■ **Your objective**
Please repeat exactly, and only, the lines from the one containing "The width and" through the end of the records below, with no pictures.

■ **Data extract**

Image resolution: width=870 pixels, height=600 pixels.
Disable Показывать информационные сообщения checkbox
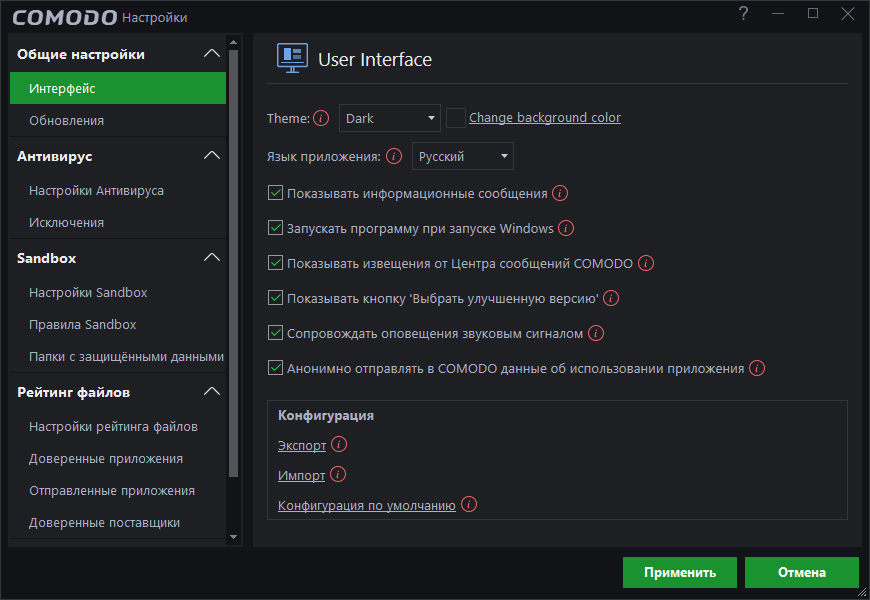point(276,193)
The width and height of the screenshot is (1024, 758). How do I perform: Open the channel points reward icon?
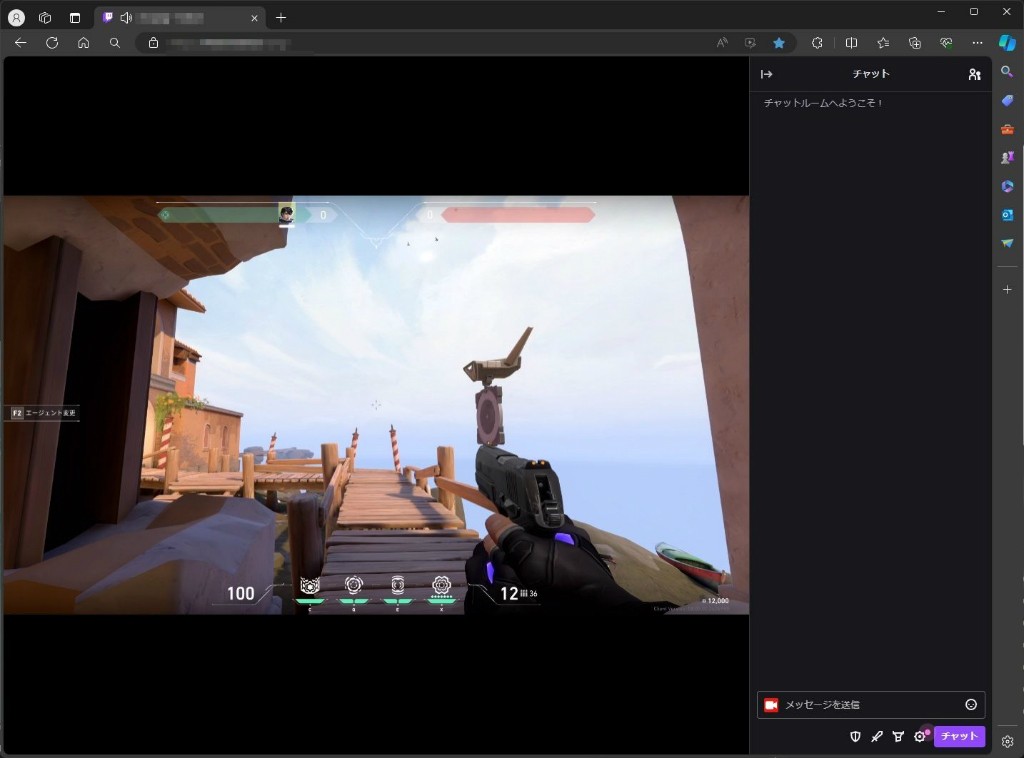pos(898,737)
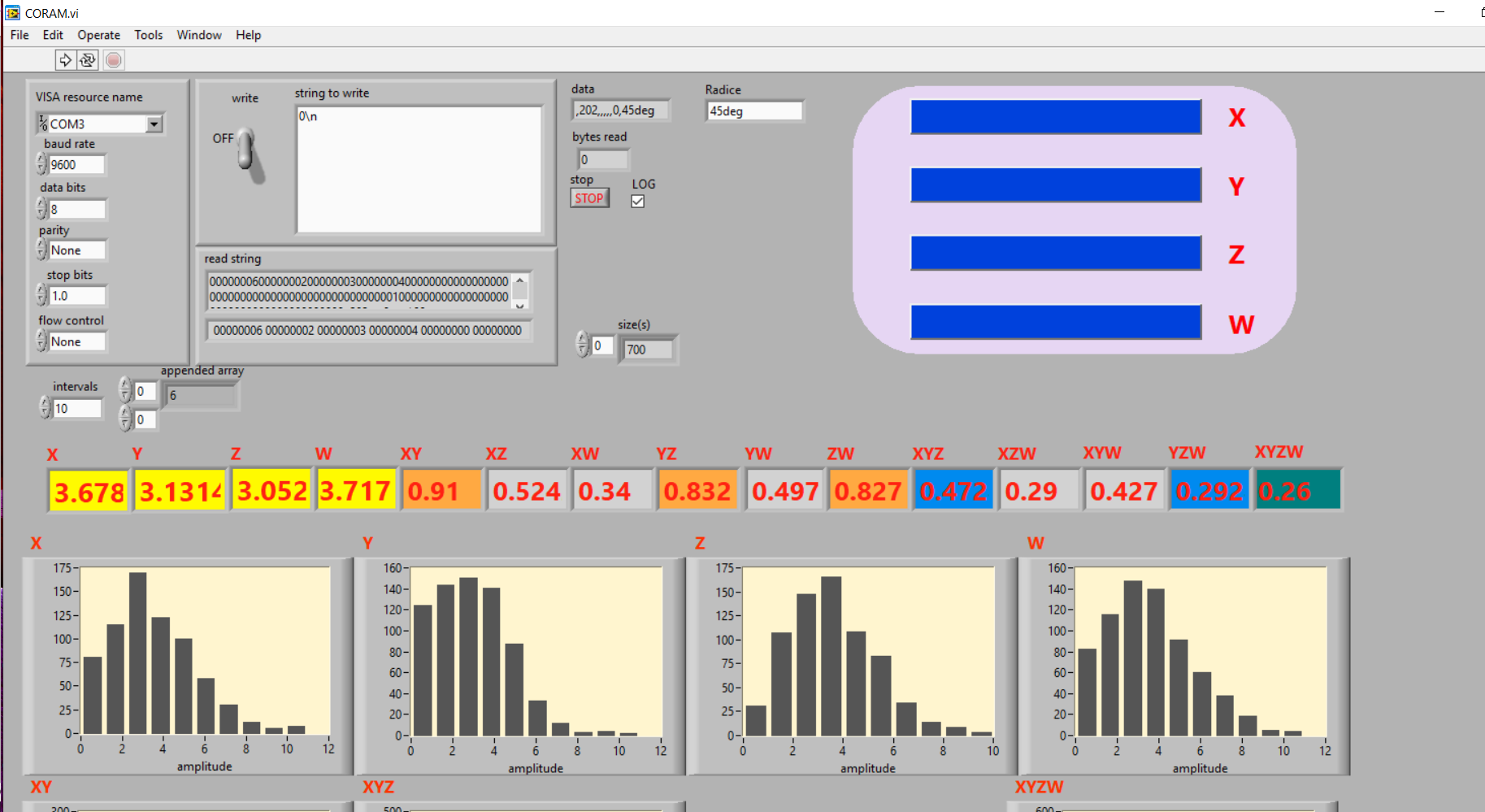Click the intervals stepper arrows
Image resolution: width=1485 pixels, height=812 pixels.
point(45,408)
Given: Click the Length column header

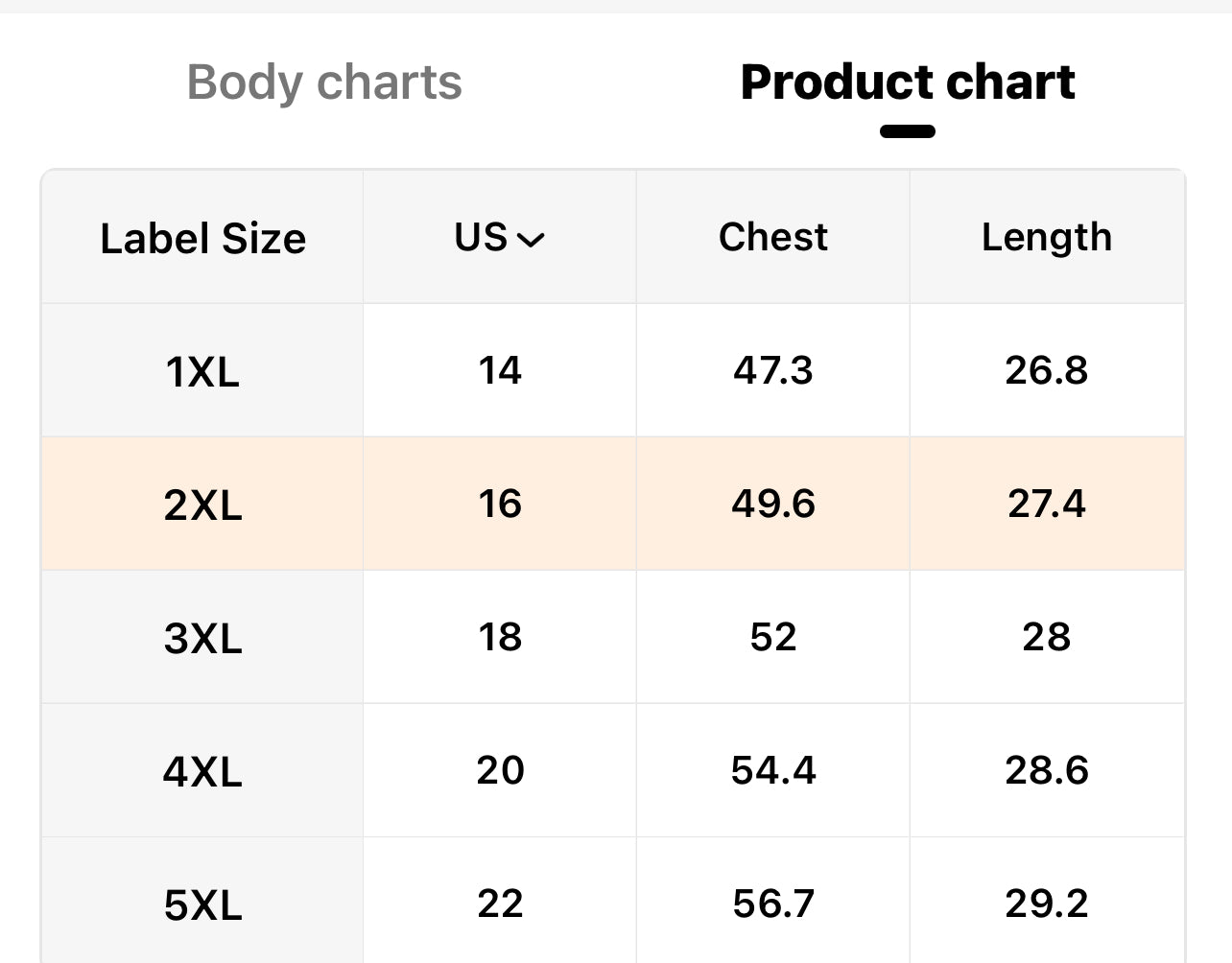Looking at the screenshot, I should (1046, 237).
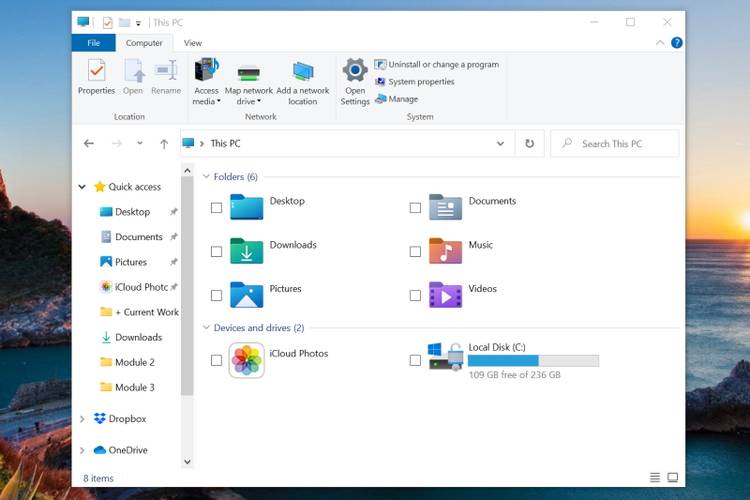750x500 pixels.
Task: Click Uninstall or change a program
Action: 436,65
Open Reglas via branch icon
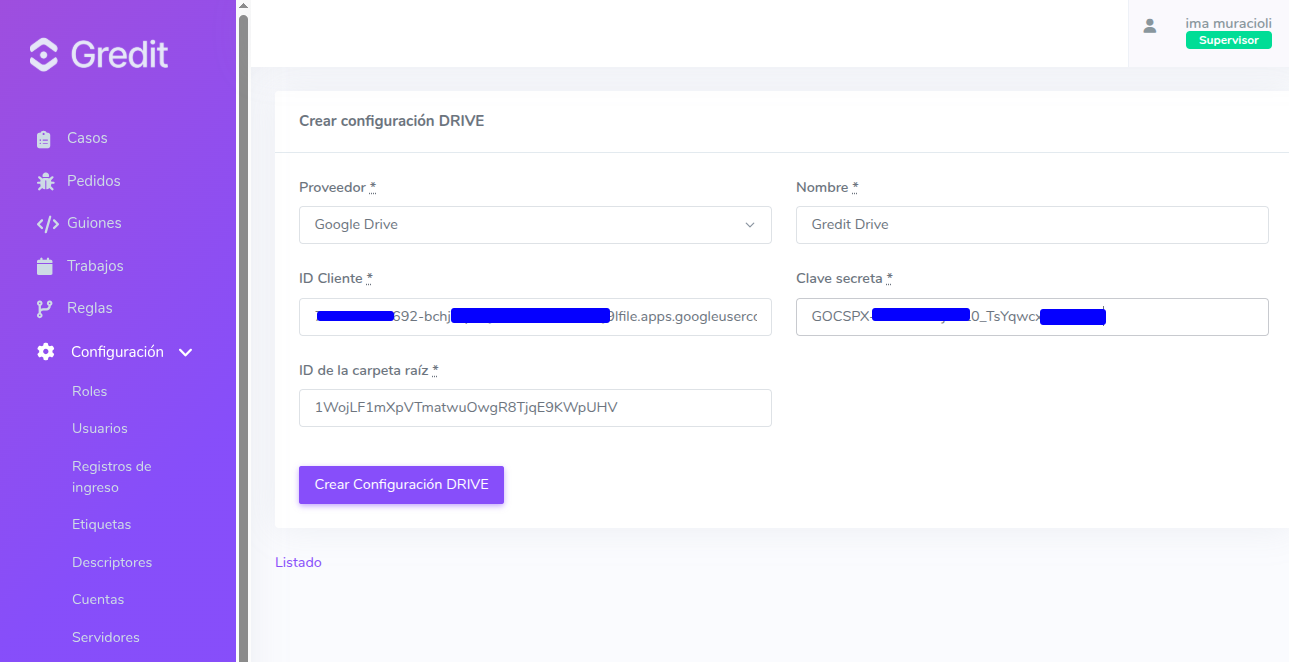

■ **Exercise response**
The width and height of the screenshot is (1024, 758). How do I perform: Open the channel points reward icon?
pos(898,737)
Click the intervals stepper arrows
Image resolution: width=1485 pixels, height=812 pixels.
point(45,408)
Given: Click the Length column header

Looking at the screenshot, I should (1046, 237).
750x500 pixels.
Task: Click Uninstall or change a program
Action: 436,65
Open Reglas via branch icon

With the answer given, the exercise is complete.